• _Dataset extract_:

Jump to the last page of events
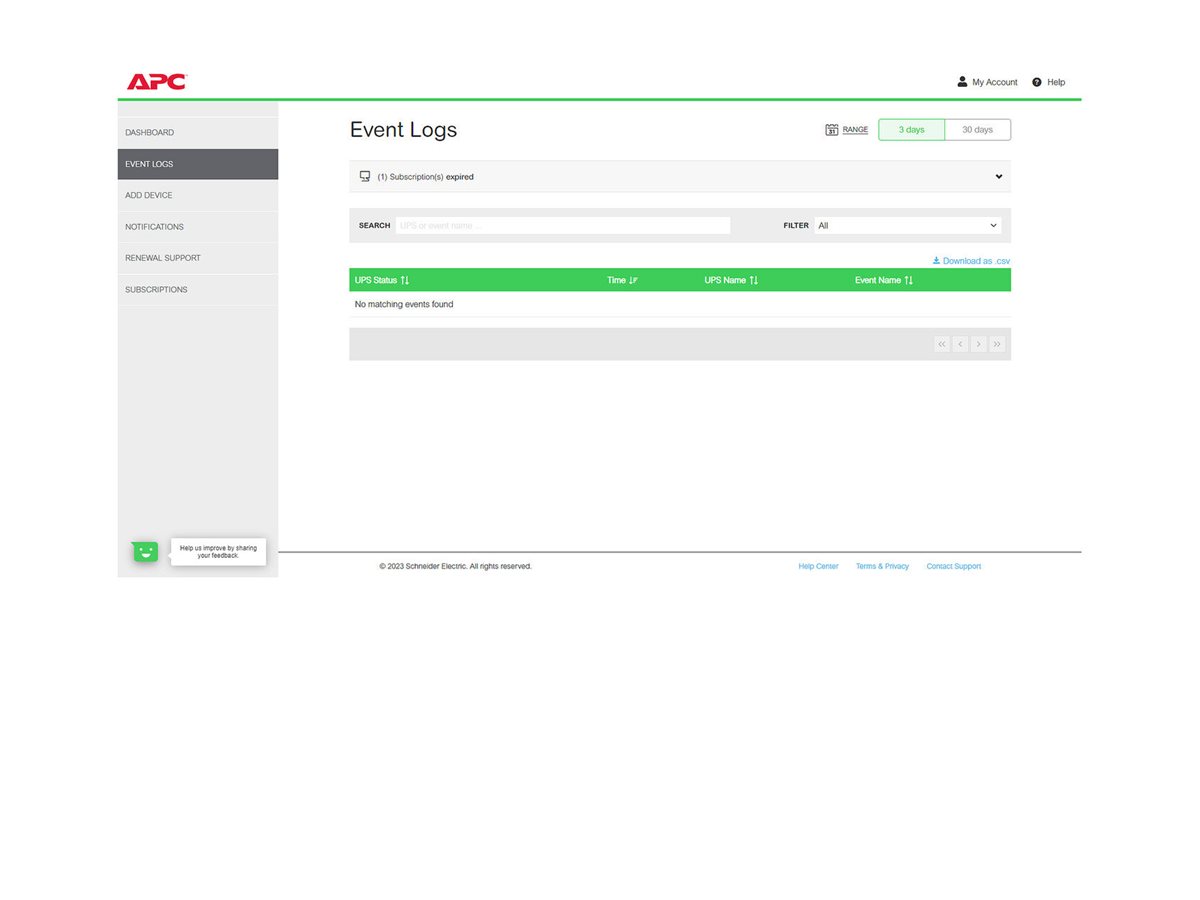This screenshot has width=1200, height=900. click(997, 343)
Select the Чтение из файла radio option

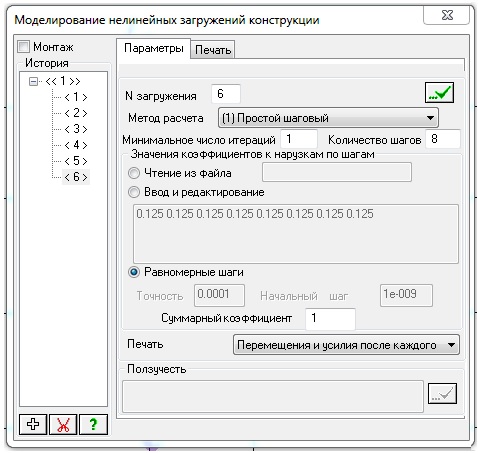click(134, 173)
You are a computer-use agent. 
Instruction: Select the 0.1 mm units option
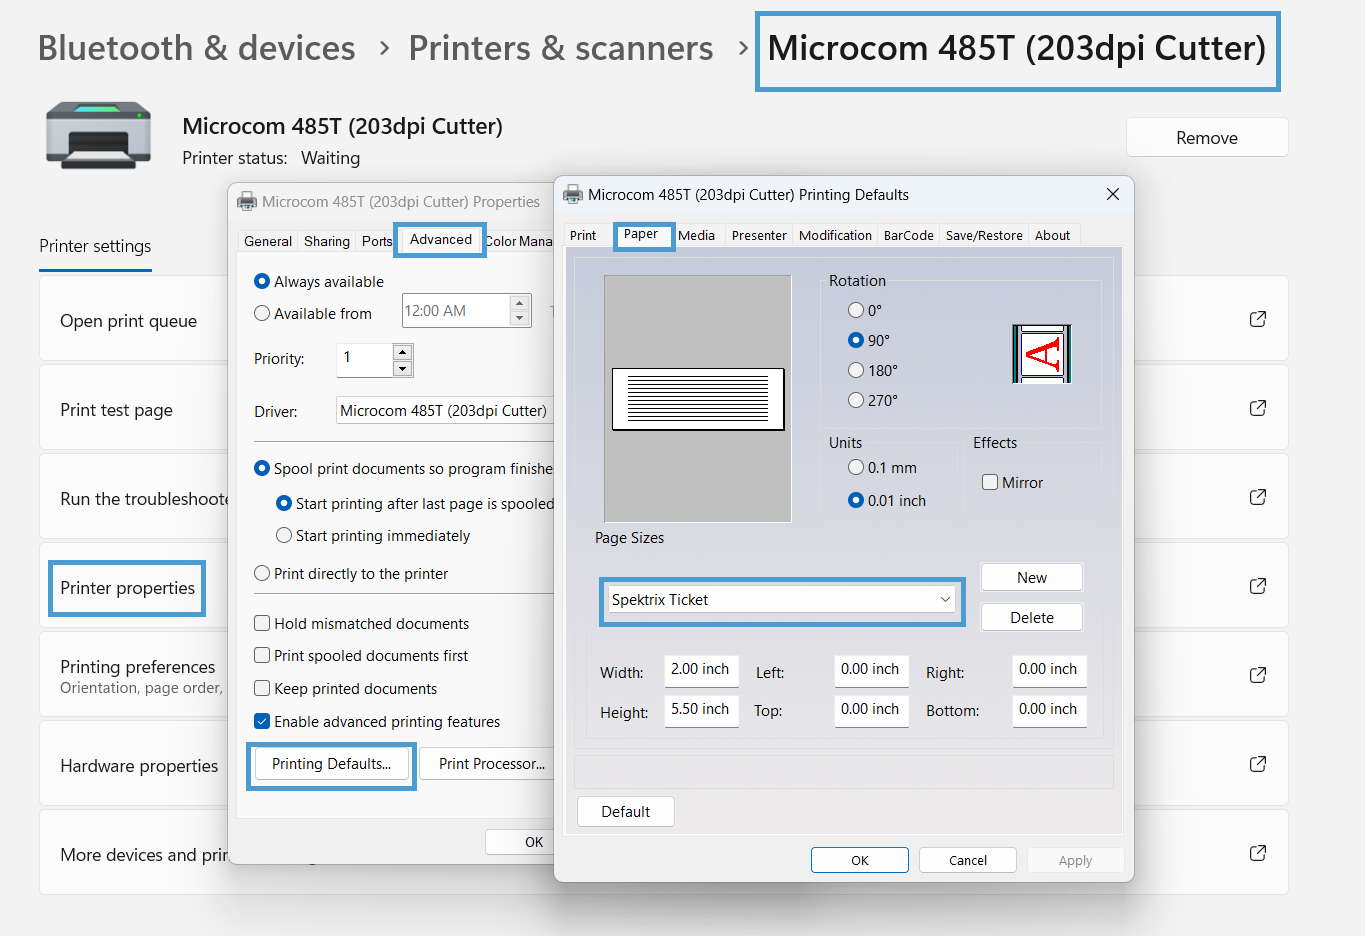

• _What you should do_:
Print the lines from the one holding "You are a computer-use agent." through the last line of the records, word for word, and omit the pictures.

• _Solution for this problem_:
You are a computer-use agent. 
Instruction: Select the 0.1 mm units option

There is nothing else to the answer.